Demand for Eurobonds Tumble Worldwide

Demand for the Lebanese Eurobonds tumbled during the week, after the rating agency Moody’s downgraded Lebanon’s government bond ratings from B1 to B2, on the 16th of December, 2014. The BLOM Bond Index (BBI) dropped 0.84%, to settle at 107.342 points, recording a 6-month low, but still with a 1.61% gain since year start. Low demand on medium and long-term maturities pushed 5Y and 10Y yields on the Lebanese Eurobonds up by 22 basis points (bps) and 12 bps to 5.39% and 6.30%, respectively.

Demand on emerging market bonds suffer as global growth abates and investors prepare for higher U.S. interest rates. This led the JP Morgan Emerging Countries’ bond index to drop by 0.57% to 654.43 points.

In the U.S, the Federal Reserve Chair Janet Yellen suggested that interest rates increase might occur by the middle of next year. This triggered demand for US treasuries to slow down, where the 5Y and 10Y yields added 6 bps and 3bps to 1.68% and 2.22%, respectively. Correspondingly, the 5Y and 10Y spreads between the Lebanese Eurobonds and their U.S benchmark broadened by 16 bps and 6 bps to 371 bps and 408 bps, respectively.

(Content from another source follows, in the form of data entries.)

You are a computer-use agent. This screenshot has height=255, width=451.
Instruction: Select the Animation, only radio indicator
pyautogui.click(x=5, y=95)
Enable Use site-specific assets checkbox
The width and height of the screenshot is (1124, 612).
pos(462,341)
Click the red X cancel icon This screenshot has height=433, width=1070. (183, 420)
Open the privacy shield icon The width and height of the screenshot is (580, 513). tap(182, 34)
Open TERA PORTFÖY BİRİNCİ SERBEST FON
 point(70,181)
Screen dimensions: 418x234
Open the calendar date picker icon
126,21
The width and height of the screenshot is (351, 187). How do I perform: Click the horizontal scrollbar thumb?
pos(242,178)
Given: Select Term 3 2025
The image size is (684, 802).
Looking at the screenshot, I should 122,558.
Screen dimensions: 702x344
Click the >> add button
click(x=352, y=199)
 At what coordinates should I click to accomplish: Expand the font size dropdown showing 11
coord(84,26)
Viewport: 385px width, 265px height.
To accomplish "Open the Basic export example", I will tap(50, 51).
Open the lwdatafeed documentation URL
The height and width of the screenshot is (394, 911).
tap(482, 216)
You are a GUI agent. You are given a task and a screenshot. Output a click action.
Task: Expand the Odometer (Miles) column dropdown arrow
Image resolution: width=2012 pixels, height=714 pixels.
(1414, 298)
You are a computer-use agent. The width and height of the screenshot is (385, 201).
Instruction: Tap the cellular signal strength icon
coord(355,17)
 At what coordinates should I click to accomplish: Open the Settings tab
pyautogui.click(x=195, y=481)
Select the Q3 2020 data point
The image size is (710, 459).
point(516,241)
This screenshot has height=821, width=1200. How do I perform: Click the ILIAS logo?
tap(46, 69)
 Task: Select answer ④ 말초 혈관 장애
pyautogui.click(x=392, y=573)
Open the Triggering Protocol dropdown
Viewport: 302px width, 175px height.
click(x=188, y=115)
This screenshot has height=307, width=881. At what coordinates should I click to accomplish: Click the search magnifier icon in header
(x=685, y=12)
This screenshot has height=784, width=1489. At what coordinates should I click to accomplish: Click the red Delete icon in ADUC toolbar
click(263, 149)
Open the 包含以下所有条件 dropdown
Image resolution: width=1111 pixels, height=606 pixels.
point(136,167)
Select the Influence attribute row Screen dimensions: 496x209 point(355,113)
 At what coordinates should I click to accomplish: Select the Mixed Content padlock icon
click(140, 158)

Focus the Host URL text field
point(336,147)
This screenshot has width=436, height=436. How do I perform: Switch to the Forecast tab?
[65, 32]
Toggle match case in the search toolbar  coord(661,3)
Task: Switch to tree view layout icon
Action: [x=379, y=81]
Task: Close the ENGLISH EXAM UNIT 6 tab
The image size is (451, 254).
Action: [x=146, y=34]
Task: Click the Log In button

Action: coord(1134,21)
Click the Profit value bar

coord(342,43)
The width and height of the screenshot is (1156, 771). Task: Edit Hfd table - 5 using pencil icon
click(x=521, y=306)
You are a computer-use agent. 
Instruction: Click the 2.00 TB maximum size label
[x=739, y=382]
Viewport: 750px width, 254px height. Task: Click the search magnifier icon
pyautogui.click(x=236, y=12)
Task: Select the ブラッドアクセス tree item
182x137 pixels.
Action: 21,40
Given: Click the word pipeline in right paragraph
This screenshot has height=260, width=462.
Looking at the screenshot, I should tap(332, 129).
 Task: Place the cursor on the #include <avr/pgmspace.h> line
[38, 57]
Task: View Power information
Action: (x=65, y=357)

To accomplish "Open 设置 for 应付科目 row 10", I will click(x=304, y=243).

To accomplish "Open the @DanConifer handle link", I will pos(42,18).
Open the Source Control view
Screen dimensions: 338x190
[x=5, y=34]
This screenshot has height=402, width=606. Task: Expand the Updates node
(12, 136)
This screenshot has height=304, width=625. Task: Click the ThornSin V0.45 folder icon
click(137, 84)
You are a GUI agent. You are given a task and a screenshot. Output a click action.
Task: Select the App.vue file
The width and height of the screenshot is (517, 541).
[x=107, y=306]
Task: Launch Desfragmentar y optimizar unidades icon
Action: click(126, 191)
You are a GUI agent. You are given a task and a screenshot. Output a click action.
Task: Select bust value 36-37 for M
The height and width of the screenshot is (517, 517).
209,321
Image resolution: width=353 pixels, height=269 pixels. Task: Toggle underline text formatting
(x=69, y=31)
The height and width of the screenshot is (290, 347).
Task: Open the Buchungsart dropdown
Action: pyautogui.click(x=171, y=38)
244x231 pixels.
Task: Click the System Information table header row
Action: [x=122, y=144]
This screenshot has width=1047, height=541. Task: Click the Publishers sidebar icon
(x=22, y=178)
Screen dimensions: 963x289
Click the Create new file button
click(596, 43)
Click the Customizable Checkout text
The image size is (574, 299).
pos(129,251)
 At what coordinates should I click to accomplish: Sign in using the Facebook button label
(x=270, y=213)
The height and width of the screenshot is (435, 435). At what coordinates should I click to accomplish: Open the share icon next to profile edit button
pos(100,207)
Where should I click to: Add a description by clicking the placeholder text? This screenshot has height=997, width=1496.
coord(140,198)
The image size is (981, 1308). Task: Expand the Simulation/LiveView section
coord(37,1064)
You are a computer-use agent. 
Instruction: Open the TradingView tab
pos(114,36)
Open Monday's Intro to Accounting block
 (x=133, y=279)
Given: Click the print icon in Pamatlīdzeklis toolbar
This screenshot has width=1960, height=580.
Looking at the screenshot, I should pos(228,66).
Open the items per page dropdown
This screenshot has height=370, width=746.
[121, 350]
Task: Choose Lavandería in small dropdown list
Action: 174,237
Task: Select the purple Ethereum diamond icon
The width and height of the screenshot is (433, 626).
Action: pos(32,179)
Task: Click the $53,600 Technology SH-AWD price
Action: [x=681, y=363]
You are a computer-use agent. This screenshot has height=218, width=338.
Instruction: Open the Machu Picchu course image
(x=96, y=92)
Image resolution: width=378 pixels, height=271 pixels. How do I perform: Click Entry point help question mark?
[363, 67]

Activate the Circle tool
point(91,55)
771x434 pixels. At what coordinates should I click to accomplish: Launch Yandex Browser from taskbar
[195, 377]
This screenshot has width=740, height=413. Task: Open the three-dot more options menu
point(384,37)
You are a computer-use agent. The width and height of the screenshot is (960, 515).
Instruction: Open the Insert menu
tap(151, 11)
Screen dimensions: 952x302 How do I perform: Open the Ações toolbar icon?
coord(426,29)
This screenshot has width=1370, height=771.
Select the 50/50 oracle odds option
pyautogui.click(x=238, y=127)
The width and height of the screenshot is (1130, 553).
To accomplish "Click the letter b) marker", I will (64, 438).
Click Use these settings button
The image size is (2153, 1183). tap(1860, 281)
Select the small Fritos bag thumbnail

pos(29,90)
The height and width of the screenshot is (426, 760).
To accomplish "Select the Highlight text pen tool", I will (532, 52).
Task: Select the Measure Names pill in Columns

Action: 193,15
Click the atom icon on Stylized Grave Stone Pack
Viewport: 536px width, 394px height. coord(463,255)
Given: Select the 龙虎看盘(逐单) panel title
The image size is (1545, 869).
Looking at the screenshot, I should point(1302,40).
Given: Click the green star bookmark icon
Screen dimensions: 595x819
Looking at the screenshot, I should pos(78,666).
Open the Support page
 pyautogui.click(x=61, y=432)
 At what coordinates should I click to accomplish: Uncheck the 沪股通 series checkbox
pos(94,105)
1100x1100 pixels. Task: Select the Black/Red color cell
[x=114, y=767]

In Lebanon, the 5Y CDS went up from 377-407 bps to 386-416 bps, this week. Likewise the 5Y CDS of Dubai broadened from 198-212 bps to 210-230 bps, and that of Saudi Arabia from 65-75 bps to 70-80 bps. Internationally, the 5Y CDS of Turkey and of Brazil increased from 175-178 bps and 191-193 bps to 181-185 bps and 210-215 bps, respectively.